American Diabetes Association 66th Annual Scientific Sessions, 773-P (2006)
Abstract
A unique rat model of type 2 diabetes has been
developed with diabetic nephropathy that mimics the disease development seen in
humans. To produce this model, the diabetic GK was crossed with FHH, a
hypertension-associated end stage renal disease model, to produce the new T2DN
rat. Previous characterization of this normotensive
model shows that at 12 months of age renal damage includes focal segmental glomerulosclerosis, interstitial fibrosis, and formation of
protein casts. The damage increases with age and by 18 months has advanced to
severe global glomerulosclerosis with acellular nodules resembling Kimmelstiel-Wilson
nodules characteristic of human diabetic nephropathy. To evaluate whether the
development and progression of nephropathy is due to diabetes or influenced by
the hypertensive background from FHH, 12 month old T2DN were uninephrectomized to accelerate renal damage and treated
with either exogenous insulin (4 U/day) or glyburide
(2, 5, or 7 mg/kg/day). Fasting blood glucose was reduced from 174.0 ± 13.8 mg/dL to 75.0 ± 7.0 mg/dL in insulin
treated animals, while glyburide had no effect on
fasting glucose levels.
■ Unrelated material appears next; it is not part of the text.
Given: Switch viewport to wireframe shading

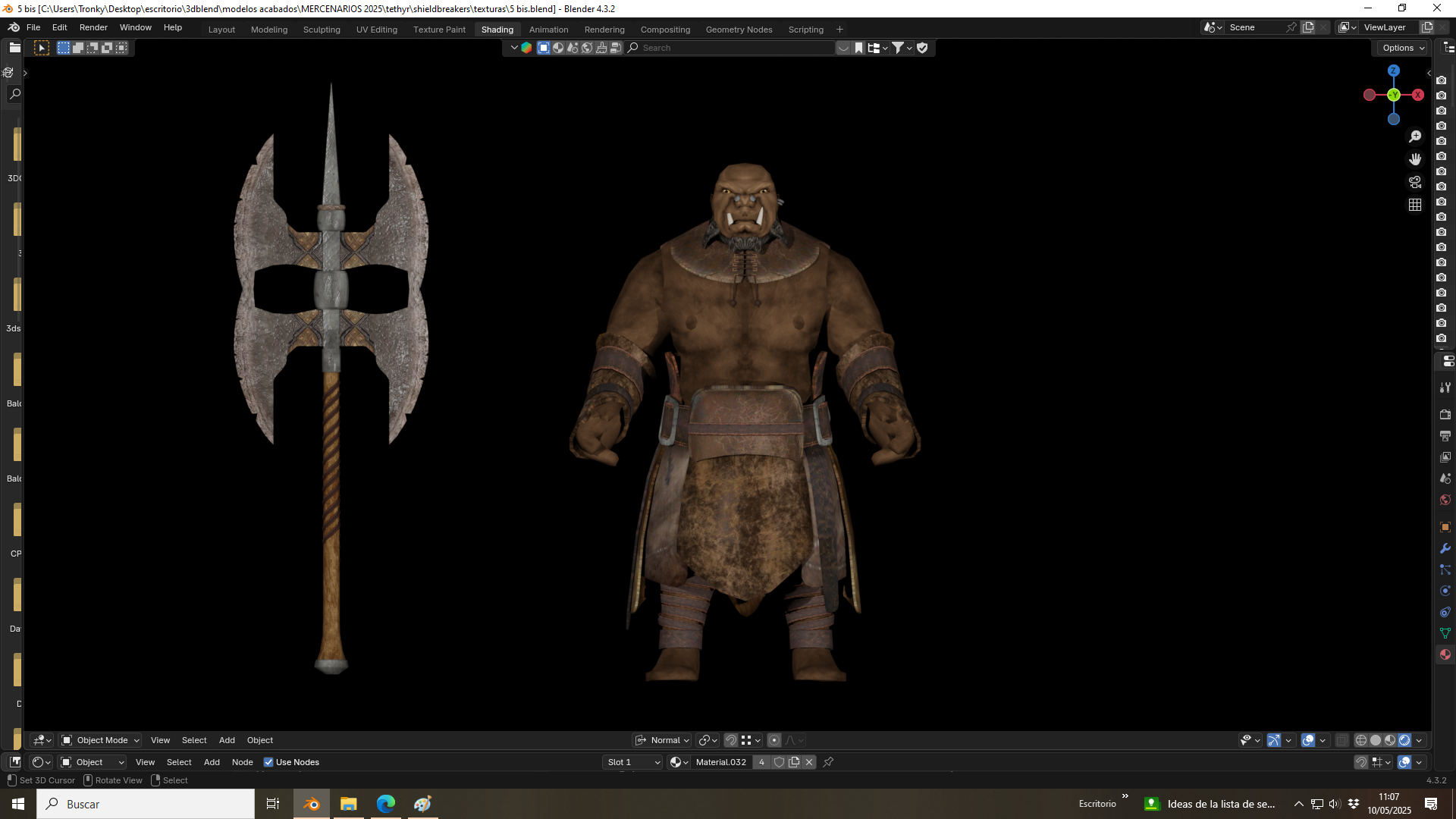Looking at the screenshot, I should (1361, 740).
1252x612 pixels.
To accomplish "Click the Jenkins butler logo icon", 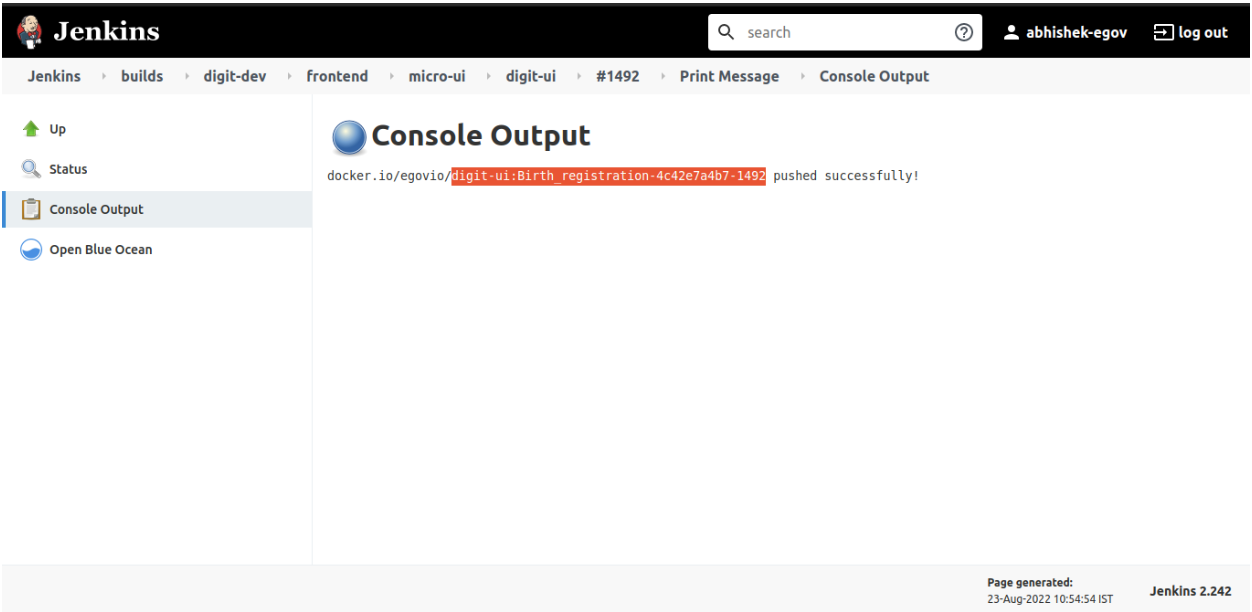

After 4 months, animals treated with insulin had a
significant reduction in renal damage with decreased interstitial fibrosis, glomerulosclerosis and protein casts and demonstrate the
nephropathy in the T2DN is a result of diabetes and not due to the hypertensive
background of the FHH. The T2DN has become the new model of choice for the
identification of new targets in the treatment of diabetic nephropathy and will
provide proof-of-therapeutic-concept studies.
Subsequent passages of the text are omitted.